Le conte d’hiver

de William Shakespeare

La faille du temps

de Jeanette Winterson

Hiver ou printemps, qu’importe, c’est au printemps que Le Divan littéraire de Vincennes, se riant des saisons, a inscrit Le conte d’hiver à son programme. Lundi 3 avril 23, notre so british book-club (ce soir-là, en tout cas) a donc commenté The winter tale, mais aussi The gap of time (La faille du temps). Le second titre est celui d’un roman de l’autrice britannique Jeanette Winterson ; le premier est signé William Shakespeare.

Justement.  Cette soirée littéraire était à l’agenda du formidable événement Shakespeare d’avril, organisé par La Fabrique Shakespeare, de notre chère Marie-Pierre Dupagne. Echarpe jaune en bandoulière, ses bénévoles avaient tôt investi le perron de la Maison des associations pour accueillir les participants à notre réunion. A Marie-Pierre comme à toute son équipe, un grand merci.

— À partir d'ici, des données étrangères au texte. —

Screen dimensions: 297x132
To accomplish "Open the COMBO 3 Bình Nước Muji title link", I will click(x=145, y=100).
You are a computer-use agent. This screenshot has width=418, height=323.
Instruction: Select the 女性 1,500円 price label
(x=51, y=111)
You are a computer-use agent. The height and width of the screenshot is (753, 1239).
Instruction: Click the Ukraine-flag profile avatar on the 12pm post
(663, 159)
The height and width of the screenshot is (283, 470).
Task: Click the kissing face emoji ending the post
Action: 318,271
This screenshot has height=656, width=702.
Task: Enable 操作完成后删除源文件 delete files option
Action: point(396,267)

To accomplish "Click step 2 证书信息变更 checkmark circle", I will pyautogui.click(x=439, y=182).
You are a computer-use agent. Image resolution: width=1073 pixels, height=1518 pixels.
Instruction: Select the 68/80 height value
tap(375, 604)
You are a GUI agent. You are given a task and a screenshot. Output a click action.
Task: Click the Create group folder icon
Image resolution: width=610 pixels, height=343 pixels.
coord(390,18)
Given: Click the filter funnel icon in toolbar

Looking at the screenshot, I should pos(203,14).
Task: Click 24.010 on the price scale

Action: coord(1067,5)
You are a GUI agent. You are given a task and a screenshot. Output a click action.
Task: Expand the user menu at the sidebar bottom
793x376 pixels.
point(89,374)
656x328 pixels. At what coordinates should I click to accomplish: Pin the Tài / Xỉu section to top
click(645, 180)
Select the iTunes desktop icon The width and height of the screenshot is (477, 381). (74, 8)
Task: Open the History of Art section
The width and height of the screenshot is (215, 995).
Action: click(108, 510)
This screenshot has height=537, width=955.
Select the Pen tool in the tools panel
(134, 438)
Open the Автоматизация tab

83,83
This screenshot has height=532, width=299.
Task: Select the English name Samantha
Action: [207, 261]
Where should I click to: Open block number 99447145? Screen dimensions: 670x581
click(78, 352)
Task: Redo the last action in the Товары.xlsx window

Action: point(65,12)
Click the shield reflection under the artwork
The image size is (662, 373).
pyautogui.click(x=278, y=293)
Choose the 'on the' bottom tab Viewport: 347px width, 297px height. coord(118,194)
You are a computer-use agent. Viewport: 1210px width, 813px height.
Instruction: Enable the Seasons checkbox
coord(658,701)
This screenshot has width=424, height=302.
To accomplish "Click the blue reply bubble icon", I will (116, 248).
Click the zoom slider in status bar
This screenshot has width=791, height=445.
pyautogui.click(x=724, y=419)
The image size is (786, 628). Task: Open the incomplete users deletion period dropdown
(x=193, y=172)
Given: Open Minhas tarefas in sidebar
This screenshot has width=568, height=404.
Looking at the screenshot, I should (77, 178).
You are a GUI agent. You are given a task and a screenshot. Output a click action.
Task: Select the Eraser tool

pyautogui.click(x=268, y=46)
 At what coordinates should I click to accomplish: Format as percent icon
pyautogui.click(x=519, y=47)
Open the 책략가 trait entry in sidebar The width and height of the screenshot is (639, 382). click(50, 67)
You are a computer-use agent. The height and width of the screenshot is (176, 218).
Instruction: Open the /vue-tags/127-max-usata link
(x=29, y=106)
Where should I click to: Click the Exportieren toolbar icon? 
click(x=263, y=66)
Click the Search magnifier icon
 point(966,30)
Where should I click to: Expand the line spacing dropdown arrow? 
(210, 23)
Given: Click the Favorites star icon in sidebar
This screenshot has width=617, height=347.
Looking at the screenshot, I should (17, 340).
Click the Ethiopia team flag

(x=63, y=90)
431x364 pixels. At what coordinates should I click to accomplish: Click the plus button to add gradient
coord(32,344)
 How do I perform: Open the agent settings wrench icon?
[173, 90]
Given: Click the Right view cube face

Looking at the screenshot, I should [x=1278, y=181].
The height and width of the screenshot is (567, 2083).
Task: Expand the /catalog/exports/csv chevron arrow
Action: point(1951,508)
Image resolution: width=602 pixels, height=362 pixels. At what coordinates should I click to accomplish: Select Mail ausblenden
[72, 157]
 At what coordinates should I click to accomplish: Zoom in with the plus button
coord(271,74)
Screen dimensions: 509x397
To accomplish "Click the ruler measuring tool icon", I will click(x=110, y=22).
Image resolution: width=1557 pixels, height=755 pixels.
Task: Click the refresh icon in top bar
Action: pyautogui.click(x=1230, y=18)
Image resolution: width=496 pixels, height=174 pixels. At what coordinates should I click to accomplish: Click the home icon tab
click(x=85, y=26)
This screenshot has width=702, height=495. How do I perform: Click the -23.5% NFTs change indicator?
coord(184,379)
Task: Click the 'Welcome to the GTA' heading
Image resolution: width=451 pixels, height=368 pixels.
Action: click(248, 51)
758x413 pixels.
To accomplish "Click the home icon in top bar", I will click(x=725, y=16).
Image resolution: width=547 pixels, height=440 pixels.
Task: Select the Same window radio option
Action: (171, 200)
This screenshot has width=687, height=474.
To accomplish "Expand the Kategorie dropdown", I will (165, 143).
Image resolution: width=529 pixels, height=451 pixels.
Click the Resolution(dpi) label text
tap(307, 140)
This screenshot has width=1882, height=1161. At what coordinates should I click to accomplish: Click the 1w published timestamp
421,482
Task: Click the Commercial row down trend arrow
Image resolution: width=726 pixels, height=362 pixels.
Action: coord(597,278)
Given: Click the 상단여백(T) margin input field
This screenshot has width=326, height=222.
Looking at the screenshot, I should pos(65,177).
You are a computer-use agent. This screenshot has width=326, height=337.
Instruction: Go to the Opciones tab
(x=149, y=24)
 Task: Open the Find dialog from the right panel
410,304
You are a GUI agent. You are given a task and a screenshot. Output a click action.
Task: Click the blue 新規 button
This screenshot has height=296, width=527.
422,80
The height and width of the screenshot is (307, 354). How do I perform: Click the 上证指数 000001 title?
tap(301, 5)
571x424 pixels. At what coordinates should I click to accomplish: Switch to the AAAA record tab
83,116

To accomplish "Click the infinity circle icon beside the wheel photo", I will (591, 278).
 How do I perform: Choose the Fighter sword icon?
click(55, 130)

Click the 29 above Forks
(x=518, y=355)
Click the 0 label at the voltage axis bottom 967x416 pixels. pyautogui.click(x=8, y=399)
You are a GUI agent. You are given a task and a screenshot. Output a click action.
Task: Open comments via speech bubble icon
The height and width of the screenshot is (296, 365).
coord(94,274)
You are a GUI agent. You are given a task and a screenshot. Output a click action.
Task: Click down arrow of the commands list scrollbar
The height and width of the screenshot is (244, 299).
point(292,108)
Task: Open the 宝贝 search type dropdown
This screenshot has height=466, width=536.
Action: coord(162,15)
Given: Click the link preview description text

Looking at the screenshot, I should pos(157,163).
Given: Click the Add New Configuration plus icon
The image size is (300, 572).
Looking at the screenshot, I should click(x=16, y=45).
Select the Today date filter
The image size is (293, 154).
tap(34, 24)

Cherry on the cake, Marie-Pierre nous a régalé de la présence de Sylvain Levitte, pour qui Le conte d’hiver n’a plus de secret. Comédien, metteur en scène, avec sa compagnie Les choses ont leur secret, notre désormais ami du Divan littéraire a monté Le conte d’Hiver, dans la traduction de Bernard -Marie Koltès (dont, dès sa troisième réunion, en 2015, Le Divan littéraire de Vincennes avait commenté la fameuse pièce Dans la solitude des champs de coton).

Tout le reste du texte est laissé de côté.